STATED EXERCISE => Put the lines of the records below into a numbered list, skipping any blank lines and leaving out the pictures.

SUPPLIED MATERIAL =>
==================================================

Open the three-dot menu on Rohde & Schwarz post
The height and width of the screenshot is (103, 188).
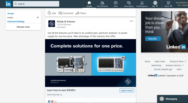coord(131,21)
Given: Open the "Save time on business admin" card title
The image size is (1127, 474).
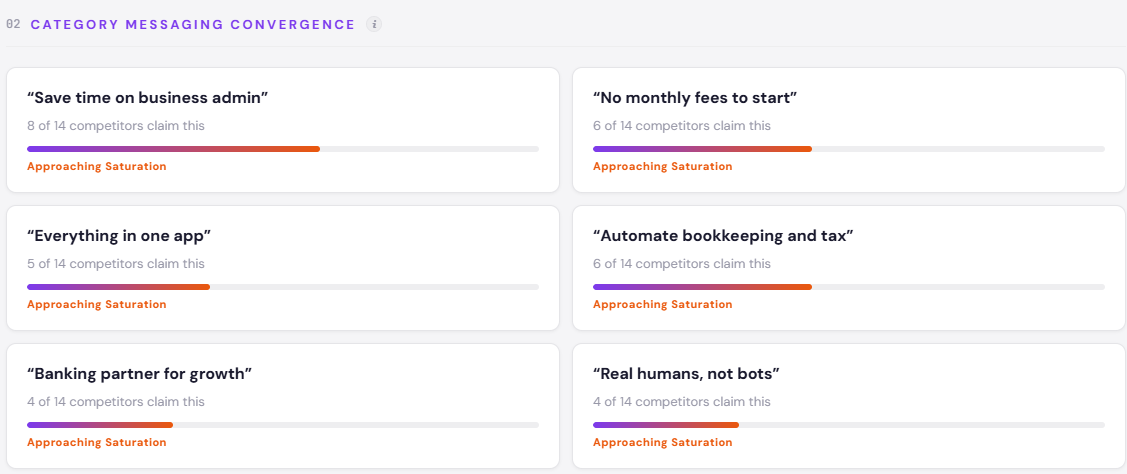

==================================================

RESULT OF THIS EXERCISE =>
1. Open the three-dot menu on Rohde & Schwarz post
2. The height and width of the screenshot is (103, 188).
3. coord(131,21)
4. Given: Open the "Save time on business admin" card title
5. The image size is (1127, 474).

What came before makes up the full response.